– Я ее выпущу, – сказала Эмилия и села на корточки, чтобы открыть задвижку на дверце. Не раздумывая ни секунды, крыса выбежала на поле – свой новый дом.

– Прощай, Понсиано, – прошептал Диего, когда она скрылась в зарослях кустарника.

– Понсиано был лучше воспитан, эта даже спасибо не сказала, – заметила Милагрос.

– Ты права, – покорно согласился Диего. – Вы, сестры Вейтиа, всегда правы.

– Даже когда мы доверяемся юкатекам,[16] – вскользь бросила Хосефа, доставшая из корзинки скатерть и пытавшаяся расстелить ее на траве идеально ровно.

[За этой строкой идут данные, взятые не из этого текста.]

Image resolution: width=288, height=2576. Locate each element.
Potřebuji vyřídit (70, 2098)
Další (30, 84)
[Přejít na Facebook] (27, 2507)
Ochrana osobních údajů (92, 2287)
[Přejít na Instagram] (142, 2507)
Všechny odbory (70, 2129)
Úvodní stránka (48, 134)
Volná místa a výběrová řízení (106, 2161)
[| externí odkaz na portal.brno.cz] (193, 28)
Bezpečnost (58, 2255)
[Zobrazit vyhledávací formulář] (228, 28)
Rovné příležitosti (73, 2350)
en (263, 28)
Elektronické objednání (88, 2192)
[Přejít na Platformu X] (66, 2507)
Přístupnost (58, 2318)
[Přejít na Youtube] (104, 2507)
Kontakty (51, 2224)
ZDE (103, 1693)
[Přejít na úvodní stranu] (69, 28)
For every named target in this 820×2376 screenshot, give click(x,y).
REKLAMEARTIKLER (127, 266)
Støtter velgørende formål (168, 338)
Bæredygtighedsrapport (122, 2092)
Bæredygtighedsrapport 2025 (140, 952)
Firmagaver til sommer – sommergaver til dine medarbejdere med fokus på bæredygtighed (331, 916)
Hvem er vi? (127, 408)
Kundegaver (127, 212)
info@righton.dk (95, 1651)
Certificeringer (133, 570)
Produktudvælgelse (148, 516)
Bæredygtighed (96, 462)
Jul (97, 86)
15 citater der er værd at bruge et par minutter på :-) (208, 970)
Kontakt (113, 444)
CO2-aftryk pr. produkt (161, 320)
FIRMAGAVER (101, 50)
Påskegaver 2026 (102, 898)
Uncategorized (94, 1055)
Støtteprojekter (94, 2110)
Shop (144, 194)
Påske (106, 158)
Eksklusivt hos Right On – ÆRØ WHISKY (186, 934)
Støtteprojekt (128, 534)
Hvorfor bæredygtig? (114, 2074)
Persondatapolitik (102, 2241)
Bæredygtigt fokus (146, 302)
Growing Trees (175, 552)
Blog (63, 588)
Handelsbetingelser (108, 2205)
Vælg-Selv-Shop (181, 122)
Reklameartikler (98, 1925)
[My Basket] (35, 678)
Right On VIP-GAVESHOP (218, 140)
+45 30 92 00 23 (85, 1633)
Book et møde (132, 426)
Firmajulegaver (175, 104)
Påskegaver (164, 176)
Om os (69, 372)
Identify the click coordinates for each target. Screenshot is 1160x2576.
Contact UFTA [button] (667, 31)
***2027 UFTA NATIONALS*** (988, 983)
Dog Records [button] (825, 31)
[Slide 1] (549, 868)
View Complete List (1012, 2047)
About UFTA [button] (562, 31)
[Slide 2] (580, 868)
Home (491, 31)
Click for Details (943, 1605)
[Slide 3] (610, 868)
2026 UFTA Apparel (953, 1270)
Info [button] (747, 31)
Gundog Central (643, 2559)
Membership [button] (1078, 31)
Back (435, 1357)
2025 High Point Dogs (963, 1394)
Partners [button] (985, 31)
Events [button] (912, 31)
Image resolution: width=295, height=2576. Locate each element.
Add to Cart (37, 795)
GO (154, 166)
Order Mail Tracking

Стоя против ветра, она уже пять раз поднимала ее и снова опускала, поскольку ее не устраивало, как она ложилась. На шестую попытку она уже не решилась, чтобы избежать шуток сестры по поводу ее стремления все доводить до совершенства.

Сидя на земле, Милагрос наблюдала, как Хосефа расставляет на скатерти тарелки, стаканы, вино, сыр, салат, хлеб, масло и даже вазу с цветами, которые принесли Эмилия и Соль. Милагрос терпеть не могла работу, по традиции считавшуюся женской, она ей казалась чем-то мелким, на что растрачивали свои порывы, достойные лучшего применения, тысячи талантливых людей.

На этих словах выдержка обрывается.